:: WHAT NEEDS TO BE DONE ::
Write out the records word for word, from the line containing "You are a computer-use" up to and including the line containing "coord(265,502)", and leave the pictures out.

:: PROVIDED MATERIAL ::
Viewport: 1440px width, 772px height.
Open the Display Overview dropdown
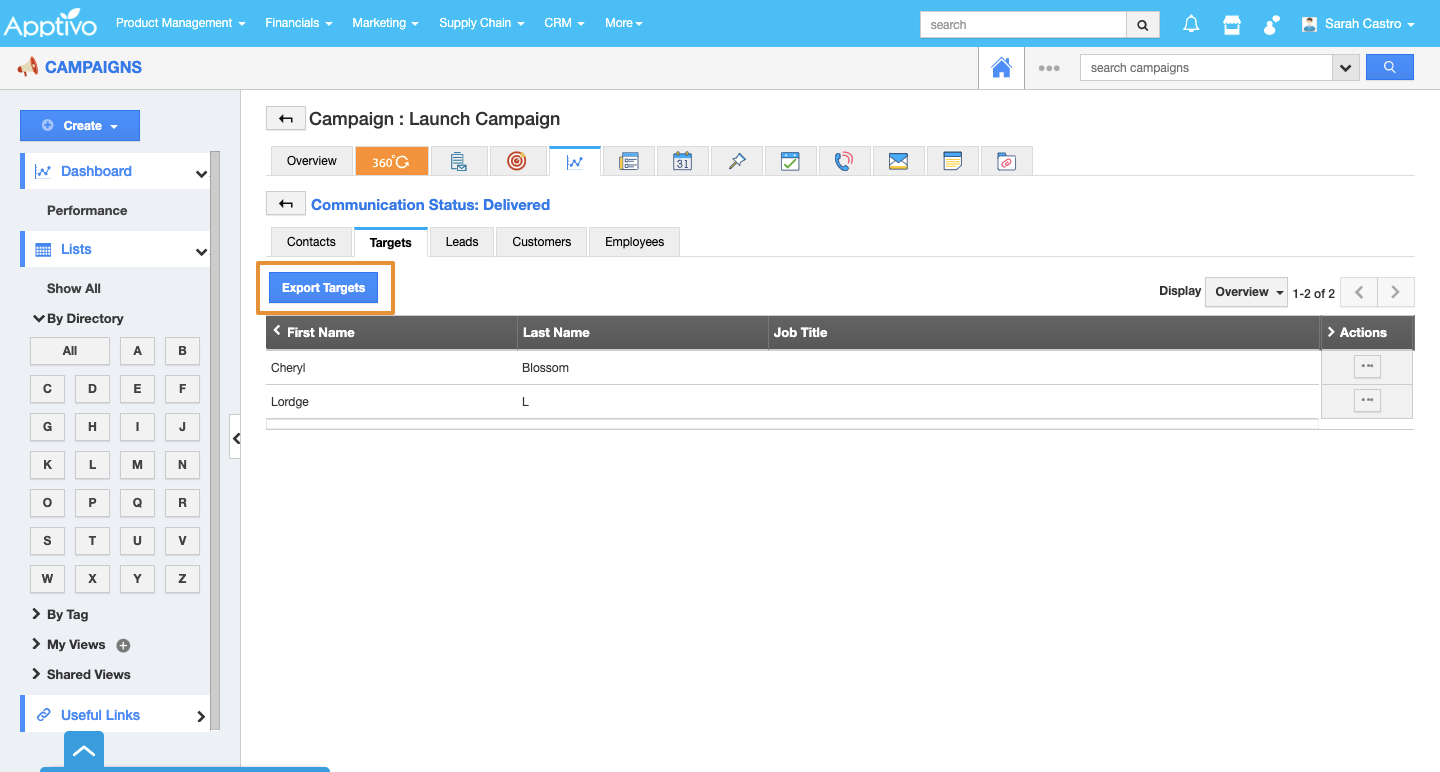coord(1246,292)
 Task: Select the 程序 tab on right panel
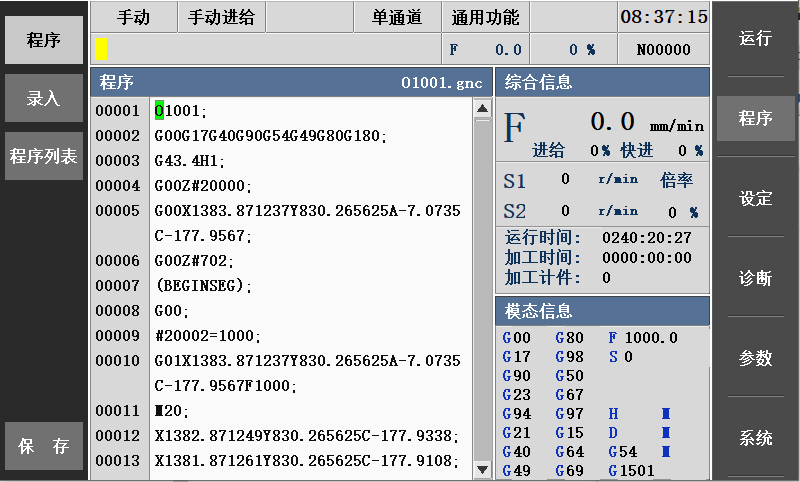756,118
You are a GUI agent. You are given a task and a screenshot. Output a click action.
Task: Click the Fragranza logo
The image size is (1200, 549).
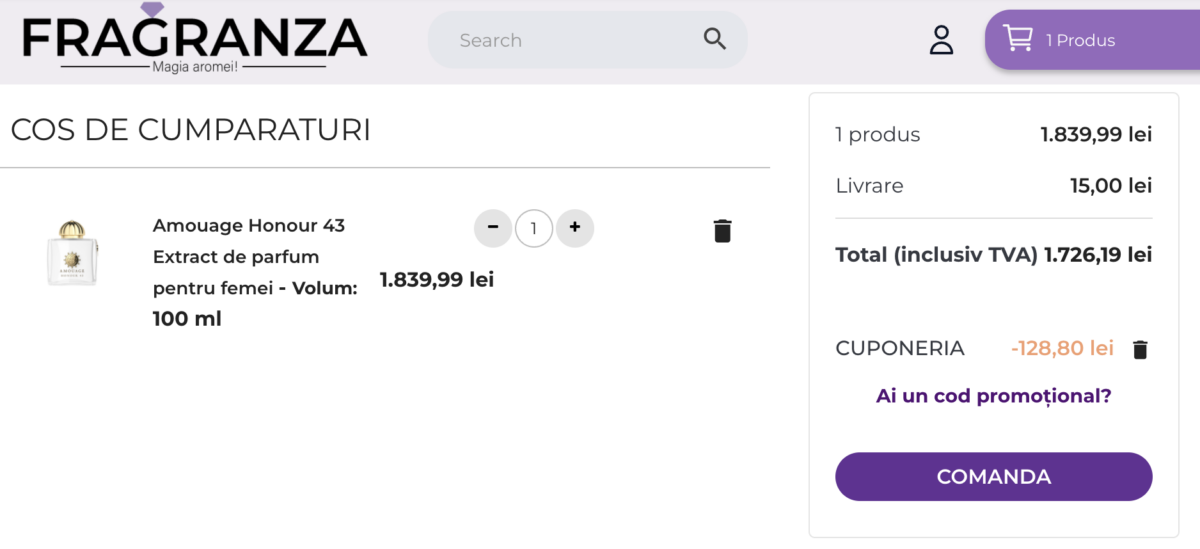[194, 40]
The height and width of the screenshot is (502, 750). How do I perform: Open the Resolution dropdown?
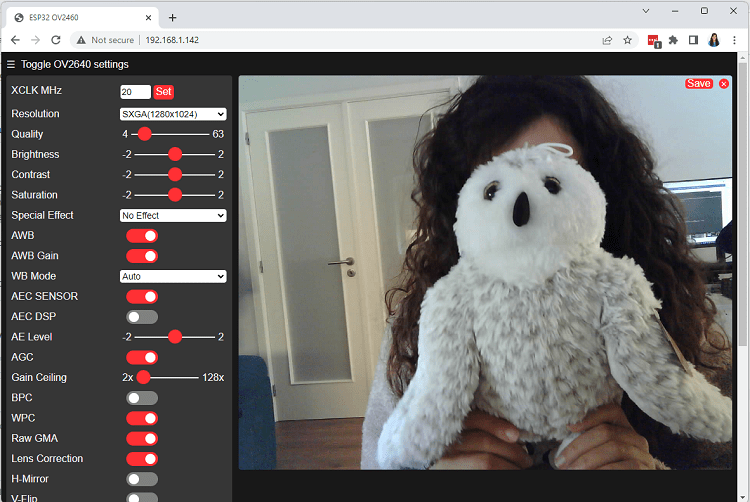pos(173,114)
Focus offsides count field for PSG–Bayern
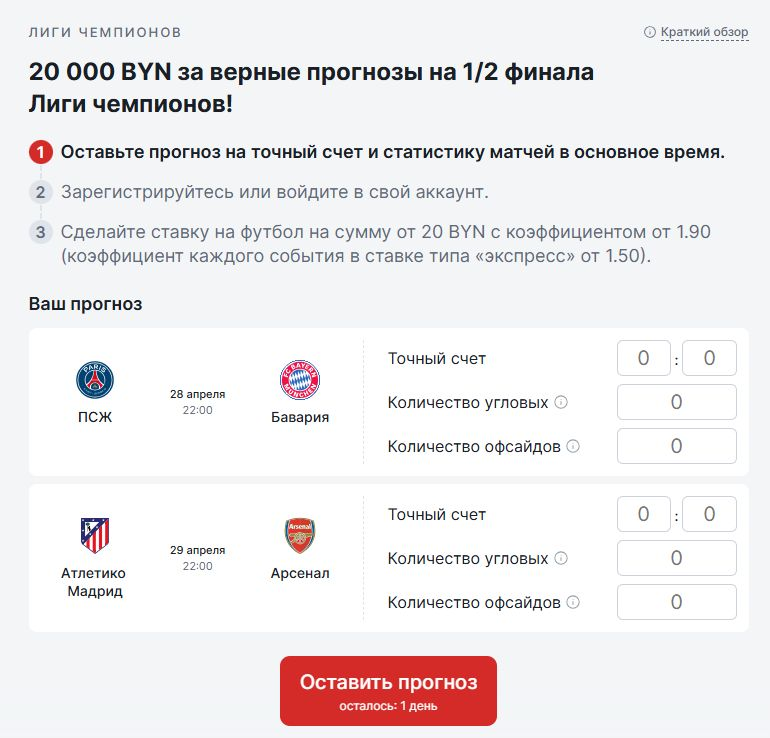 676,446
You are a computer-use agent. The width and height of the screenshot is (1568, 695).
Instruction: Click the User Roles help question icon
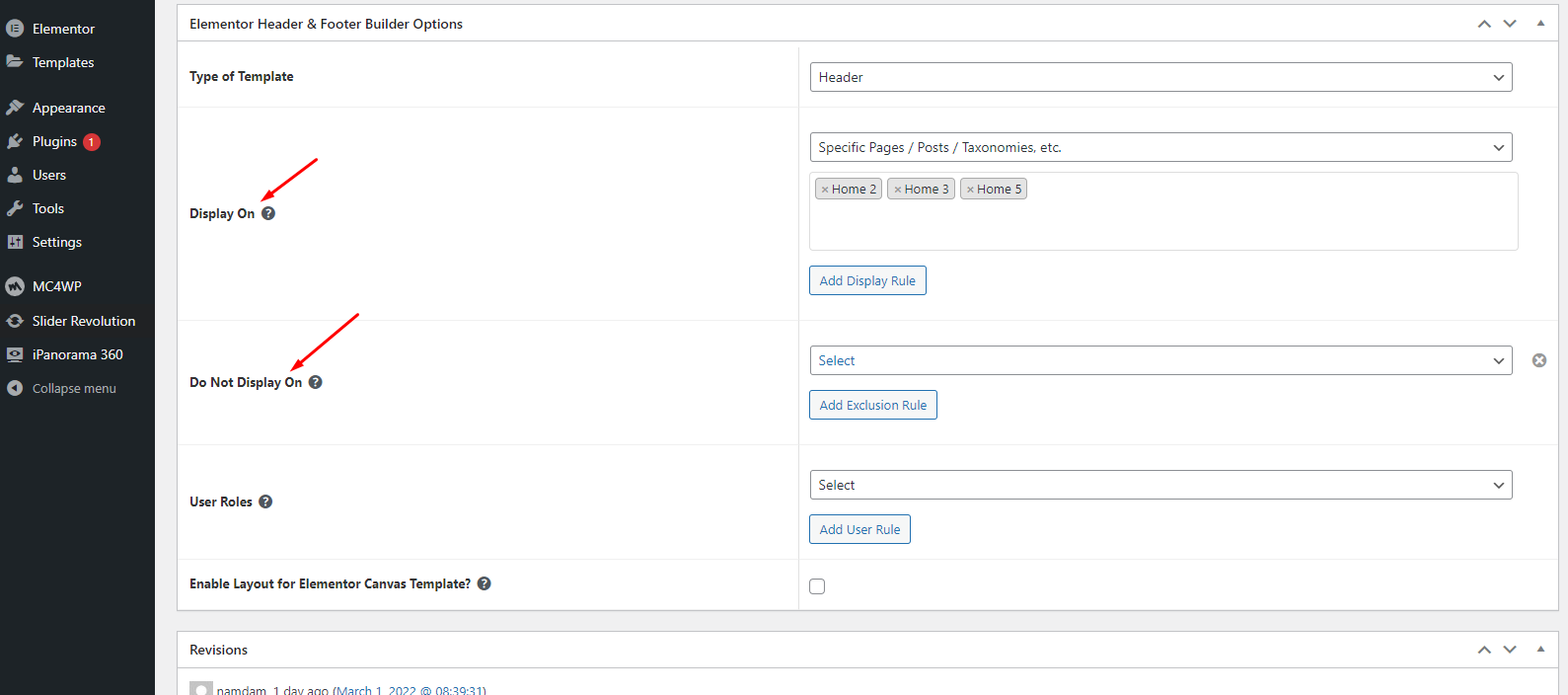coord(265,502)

--

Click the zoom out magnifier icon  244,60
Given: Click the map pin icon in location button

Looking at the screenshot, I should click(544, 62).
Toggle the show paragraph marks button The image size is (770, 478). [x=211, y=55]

:: COMPLETED TASK ::
You are a computer-use agent. The width and height of the screenshot is (1568, 695).
Instruction: Click the User Roles help question icon
coord(265,502)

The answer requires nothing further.